使用单个查询从SQL递归删除树中的节点

时间:2018-10-26 21:29:24

标签: sql postgresql tree

我正在使用PostgreSQL 9.5,并且有一个代表树的表:

CREATE TABLE tree (
    dependent CHAR(1) NOT NULL,
    prereq CHAR(1) NOT NULL,
    PRIMARY KEY (dependent, prereq),
    CHECK (dependent != prereq)
);

INSERT INTO tree VALUES
    ('B', 'A'),
    ('C', 'B'),
    ('F', 'D'),
    ('F', 'E'),
    ('G', 'E'),
    ('H', 'F'),
    ('H', 'G'),
    ('J', 'I'),
    ('K', 'I'),
    ('K', 'L'),
    ('N', 'J'),
    ('N', 'M'),
    ('P', 'O'),
    ('Q', 'P');

tree中的每一行都定义了dependent节点之间的边,该边取决于先决条件(prereq)节点。删除所有从属的先决条件后,该从属将不复存在。 (要明确,不允许循环。)我将没有任何先决条件的任何节点(仅依赖项)称为根节点

我正在寻找一个SQL查询,该查询给出了要删除的根节点列表,将产生从树中删除的完整节点集。我只会删除根节点。例如,如果我要删除根节点A,D,E和I,则要删除的完整节点集是A,B,C,D,E,F,G,H,I和J。对此的说明:

illustration of nodes to be deleted

阴影为红色的根节点位于要删除的节点的初始列表中。带有红色边框和字母的节点是由于删除所有先决条件节点而被删除的节点。

我已经很接近这个查询了:

WITH RECURSIVE deletion AS (
    SELECT
        tree.*
    FROM
        tree
    WHERE
        prereq IN ('A', 'D', 'E', 'I')
    UNION
    SELECT
        tree.*
    FROM
        deletion
        JOIN tree ON tree.prereq = deletion.dependent
)
SELECT prereq FROM deletion
UNION
SELECT dependent FROM deletion
ORDER BY 1

但是,这列出了太多要删除的节点:

 prereq 
--------
 A
 B
 C
 D
 E
 F
 G
 H
 I
 J
 K
 N
(12 rows)

K和N不应在列表中,因为它们都有不会删除的必备节点,分别是L和M。

什么是单个SQL查询?在给定初始根节点集的情况下,我可以在PostgreSQL 9.5中使用它来获取要删除的节点的完整列表?

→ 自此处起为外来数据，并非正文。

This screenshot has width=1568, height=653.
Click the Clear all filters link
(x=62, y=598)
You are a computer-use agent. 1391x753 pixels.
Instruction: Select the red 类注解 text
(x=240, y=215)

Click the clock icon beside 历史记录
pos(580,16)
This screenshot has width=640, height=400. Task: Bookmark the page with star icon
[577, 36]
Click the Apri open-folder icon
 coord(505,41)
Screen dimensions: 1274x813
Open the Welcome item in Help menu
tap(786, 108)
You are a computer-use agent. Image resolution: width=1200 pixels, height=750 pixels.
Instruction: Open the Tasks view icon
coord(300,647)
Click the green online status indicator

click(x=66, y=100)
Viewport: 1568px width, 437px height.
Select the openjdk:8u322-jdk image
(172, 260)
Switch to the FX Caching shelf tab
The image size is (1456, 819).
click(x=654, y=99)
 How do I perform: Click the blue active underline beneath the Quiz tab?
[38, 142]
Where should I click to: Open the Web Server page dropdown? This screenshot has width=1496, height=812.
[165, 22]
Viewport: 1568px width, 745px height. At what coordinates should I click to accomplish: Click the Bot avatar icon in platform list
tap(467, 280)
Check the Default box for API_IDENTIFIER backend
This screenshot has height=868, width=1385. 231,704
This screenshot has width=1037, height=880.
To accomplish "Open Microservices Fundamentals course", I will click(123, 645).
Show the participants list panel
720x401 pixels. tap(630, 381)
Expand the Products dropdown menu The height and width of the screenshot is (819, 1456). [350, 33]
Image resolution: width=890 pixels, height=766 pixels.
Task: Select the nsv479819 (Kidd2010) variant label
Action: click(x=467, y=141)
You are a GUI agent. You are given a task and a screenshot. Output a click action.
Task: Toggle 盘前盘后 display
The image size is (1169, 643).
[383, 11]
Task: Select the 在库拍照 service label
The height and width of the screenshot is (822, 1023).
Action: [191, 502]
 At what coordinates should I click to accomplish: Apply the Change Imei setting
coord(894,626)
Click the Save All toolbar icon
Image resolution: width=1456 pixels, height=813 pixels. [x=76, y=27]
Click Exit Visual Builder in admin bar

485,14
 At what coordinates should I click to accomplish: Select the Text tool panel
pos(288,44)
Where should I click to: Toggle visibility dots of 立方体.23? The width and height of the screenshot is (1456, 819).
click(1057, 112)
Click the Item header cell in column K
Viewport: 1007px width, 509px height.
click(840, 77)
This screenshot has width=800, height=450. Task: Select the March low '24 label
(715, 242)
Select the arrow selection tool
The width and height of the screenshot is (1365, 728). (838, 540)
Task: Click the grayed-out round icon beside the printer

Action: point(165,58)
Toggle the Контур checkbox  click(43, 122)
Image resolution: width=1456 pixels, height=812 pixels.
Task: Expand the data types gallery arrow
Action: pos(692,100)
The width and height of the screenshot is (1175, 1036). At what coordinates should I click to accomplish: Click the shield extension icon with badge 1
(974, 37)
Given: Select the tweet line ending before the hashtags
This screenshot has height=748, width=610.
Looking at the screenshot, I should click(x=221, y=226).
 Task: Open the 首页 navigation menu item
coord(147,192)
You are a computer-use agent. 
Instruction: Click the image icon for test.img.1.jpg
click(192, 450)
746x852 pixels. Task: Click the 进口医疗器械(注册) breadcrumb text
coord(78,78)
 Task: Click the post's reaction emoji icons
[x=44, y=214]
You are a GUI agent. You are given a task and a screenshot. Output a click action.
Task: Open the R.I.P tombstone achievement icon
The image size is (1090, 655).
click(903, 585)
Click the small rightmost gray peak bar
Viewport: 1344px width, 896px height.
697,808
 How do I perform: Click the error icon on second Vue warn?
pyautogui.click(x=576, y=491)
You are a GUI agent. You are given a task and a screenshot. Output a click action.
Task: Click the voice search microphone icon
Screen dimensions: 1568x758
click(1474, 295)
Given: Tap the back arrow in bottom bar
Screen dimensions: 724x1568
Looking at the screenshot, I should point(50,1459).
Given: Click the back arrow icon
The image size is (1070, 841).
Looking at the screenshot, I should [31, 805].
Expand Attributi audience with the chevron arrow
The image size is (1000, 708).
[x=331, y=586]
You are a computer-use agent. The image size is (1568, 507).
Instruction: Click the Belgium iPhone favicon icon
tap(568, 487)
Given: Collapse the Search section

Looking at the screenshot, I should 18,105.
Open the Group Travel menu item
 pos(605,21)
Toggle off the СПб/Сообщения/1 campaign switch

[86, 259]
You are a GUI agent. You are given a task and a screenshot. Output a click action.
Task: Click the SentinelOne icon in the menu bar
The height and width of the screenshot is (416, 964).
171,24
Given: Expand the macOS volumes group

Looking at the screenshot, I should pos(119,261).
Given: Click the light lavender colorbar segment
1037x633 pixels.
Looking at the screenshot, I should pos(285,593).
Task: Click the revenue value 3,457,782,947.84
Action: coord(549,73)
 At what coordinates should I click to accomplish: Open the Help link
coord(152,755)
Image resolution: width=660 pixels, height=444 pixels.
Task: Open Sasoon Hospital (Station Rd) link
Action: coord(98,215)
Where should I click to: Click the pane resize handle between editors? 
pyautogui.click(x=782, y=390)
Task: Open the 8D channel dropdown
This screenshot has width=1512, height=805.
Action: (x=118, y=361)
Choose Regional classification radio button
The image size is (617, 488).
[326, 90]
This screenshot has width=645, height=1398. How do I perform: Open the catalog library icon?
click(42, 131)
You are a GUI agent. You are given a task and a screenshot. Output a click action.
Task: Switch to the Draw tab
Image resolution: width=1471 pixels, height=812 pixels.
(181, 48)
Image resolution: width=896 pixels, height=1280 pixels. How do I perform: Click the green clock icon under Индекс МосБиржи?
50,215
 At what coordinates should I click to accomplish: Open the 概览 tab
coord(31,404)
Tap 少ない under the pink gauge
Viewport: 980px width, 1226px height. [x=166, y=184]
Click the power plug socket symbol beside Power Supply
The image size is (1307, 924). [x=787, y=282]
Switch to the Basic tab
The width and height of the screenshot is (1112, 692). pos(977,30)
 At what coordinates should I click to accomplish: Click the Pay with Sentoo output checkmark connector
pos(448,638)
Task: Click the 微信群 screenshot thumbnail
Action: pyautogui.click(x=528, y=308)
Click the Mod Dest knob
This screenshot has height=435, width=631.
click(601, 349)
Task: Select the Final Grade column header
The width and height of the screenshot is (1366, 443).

对于它的价值,我的真实tree表大约有100,000行。

(我有一些想法我还无法完全实现,例如使用几个嵌套的反联接或以某种方式[ab]使用COUNT作为窗口函数,但我没有还没有破解,我希望社区可以提出一些更简单/优雅的方法。)

3 个答案:

答案 0 :(得分:1)

demo:db<>fiddle

WITH RECURSIVE dependents AS (                          -- 1.
    SELECT
        dependent,
        array_agg(prereq) as prereqs
    FROM 
        tree
    GROUP BY dependent
), deletions AS (
    SELECT array_cat(ARRAY['A', 'D', 'E', 'I'], array_agg(dependent))             -- 3.
    FROM dependents
    WHERE prereqs <@ ARRAY['A', 'D', 'E', 'I']          -- 2.

    UNION

    SELECT DISTINCT array_cat(del.array_cat, array_agg(dep.dependent) OVER ())
    FROM dependents dep
    JOIN deletions del
    ON NOT(dep.dependent = ANY(del.array_cat)) AND dep.prereqs <@ del.array_cat   -- 4.
)

SELECT * FROM deletions
  1. 获取每个受抚养人的所有直接先决条件
  2. 检查是否存在完全适合您删除数组的先决条件数组。
  3. 将这些结果和原始数组的所有相关项汇总为一个,作为删除节点的新数组。
  4. 递归部分:再次:检查是否有任何prereqs数组适合扩展的删除节点并将其添加到列表中的依赖项(新的,不在列表中)。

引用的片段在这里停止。